The older woman only collapsed into a passion of alcoholic sobbing, head on arms across the table. “I suppose I must trust you,” said Lalette. “I think I know where it is.”

“Believe me, you must. He is as cruel as a crocodile; would strew your grave afterward with poems written by himself, but not till he has the fullest pains from you. . . . Is it in that?”

Lalette had pulled aside her mother’s bed, beneath which lay the old leather portmanteau with the bar-lock. Mathurin tried it once, twice; it would not give.
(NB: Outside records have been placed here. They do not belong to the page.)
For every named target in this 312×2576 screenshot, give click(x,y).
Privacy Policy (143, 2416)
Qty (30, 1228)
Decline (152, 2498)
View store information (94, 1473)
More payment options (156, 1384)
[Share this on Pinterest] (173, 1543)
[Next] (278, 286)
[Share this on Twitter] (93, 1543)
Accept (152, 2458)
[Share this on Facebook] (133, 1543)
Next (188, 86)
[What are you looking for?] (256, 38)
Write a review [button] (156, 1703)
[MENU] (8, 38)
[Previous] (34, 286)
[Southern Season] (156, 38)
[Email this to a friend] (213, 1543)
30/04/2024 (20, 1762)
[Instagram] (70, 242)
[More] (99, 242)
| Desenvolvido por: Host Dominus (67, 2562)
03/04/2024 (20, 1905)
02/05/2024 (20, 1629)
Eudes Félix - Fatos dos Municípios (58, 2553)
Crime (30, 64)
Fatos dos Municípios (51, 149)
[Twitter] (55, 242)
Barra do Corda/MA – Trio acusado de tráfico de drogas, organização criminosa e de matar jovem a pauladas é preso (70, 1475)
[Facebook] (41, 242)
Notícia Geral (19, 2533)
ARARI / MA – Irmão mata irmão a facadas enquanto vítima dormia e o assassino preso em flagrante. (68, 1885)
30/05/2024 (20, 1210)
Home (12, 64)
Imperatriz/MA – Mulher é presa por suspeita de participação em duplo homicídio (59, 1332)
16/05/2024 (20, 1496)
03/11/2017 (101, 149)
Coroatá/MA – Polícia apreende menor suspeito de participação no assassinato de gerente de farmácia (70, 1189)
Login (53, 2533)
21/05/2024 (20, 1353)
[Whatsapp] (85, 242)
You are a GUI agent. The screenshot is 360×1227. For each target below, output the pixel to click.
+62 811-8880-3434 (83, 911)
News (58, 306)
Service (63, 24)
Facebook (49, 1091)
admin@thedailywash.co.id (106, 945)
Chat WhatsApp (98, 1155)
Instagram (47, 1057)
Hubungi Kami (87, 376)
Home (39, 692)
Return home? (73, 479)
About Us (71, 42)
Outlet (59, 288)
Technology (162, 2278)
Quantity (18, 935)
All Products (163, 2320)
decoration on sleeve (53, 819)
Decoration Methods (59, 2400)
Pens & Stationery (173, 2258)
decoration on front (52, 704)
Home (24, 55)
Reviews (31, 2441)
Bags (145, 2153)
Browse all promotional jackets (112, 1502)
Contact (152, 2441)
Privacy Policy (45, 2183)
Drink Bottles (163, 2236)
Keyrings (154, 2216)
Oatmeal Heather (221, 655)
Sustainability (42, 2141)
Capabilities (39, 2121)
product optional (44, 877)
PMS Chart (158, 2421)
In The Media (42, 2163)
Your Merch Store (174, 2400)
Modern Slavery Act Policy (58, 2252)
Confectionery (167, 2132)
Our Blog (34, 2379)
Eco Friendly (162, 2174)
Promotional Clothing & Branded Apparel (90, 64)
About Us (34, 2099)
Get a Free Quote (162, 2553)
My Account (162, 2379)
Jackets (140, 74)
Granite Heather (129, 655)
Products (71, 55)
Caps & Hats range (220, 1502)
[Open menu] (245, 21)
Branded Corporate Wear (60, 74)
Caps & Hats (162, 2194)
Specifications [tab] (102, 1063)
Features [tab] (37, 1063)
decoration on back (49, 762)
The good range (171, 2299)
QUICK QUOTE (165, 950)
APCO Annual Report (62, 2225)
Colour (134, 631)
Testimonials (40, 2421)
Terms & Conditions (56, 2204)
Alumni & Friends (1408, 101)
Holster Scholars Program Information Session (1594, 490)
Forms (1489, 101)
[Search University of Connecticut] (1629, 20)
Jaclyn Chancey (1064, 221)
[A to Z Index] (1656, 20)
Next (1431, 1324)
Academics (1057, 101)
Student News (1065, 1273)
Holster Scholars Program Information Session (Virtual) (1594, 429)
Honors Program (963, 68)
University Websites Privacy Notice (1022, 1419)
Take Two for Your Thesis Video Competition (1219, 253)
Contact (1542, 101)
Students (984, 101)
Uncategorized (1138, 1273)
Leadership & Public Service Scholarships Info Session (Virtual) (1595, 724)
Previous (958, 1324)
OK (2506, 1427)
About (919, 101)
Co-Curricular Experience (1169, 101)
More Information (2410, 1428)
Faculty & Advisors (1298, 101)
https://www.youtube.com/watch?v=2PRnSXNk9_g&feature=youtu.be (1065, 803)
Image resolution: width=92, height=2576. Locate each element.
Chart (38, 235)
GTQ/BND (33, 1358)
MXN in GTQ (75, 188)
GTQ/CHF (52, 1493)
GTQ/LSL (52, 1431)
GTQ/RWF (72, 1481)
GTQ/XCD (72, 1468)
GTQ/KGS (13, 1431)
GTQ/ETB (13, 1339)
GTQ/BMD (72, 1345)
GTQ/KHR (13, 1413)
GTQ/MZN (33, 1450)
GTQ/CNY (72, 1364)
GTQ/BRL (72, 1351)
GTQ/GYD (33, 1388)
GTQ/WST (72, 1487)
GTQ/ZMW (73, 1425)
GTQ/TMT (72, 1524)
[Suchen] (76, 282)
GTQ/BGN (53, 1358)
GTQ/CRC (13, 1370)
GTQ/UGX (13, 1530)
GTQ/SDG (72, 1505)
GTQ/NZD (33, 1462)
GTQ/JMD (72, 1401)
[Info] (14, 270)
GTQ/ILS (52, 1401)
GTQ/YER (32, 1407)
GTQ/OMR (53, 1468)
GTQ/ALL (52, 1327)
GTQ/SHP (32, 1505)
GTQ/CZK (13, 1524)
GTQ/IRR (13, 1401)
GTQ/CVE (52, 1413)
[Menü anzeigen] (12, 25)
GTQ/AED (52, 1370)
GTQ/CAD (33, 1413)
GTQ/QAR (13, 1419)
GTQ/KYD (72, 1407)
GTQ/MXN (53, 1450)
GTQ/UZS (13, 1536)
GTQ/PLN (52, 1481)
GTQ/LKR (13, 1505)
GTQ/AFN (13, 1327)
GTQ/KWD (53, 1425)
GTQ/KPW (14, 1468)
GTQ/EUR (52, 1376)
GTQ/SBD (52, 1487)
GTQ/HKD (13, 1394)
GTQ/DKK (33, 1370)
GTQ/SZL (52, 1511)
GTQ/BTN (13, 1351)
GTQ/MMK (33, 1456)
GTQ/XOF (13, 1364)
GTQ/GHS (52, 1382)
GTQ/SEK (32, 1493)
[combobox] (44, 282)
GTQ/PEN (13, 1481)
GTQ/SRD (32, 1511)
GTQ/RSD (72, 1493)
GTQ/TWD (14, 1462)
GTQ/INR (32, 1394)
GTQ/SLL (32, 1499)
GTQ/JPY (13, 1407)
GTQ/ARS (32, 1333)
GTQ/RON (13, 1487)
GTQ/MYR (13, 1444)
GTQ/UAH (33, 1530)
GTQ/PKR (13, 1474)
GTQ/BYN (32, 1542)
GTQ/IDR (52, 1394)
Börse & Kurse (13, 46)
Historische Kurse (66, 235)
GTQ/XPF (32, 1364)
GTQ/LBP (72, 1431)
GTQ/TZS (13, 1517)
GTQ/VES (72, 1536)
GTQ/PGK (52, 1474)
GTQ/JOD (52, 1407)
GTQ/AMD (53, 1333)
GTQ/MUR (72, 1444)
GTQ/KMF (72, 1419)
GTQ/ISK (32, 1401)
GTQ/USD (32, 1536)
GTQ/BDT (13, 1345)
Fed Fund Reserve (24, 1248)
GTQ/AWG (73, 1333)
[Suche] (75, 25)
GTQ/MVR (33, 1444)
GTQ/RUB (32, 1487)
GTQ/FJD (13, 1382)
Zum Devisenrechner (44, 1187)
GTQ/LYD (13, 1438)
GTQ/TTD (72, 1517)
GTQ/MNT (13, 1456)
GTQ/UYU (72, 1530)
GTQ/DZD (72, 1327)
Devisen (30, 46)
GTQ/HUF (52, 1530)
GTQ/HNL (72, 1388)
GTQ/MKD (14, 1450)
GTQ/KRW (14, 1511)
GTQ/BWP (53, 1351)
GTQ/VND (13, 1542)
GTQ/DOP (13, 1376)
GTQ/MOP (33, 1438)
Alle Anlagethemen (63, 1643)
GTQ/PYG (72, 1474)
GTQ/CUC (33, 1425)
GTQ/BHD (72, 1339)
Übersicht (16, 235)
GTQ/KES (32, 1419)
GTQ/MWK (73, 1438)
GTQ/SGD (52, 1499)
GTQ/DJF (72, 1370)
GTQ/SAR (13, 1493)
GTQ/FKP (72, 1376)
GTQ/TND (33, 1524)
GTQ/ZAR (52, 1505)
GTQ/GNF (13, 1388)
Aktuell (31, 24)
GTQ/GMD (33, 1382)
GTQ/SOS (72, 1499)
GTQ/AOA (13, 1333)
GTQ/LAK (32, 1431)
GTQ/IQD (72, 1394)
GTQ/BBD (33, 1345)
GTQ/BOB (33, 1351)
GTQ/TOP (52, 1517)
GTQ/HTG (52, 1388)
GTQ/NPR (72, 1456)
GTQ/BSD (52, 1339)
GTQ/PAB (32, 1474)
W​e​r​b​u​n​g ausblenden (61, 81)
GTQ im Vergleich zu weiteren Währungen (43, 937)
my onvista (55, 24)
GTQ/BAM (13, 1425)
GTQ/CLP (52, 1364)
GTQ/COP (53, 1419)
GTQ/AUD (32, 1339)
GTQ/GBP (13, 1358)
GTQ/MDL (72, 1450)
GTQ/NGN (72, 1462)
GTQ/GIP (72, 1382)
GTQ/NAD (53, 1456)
Before the girl could protest, he whipped a knife like a steel tongue from beneath his jacket and expertly slashed around the fastening. The portmanteau fell open on a collection of such small gauds and bits of clothing as women treasure, Mathurin shovelling them onto the floor with both hands until at the back he came on an old, old wooden box, maybe a handsquare across, with a crack in the wood and a thin slab of marble that might once have borne an inscription set in its cover.

“That must be it,” said Lalette, “though I have seen it only outside the case. I cannot be certain now.”

“Why?”

“A witchery is needed, and—”

“Get your cloak and what money you have. Rodvard lives in the Street of the Weavers, the third house on the left as you turn in, the one with the blue door. Do not wait; I must attend my master.”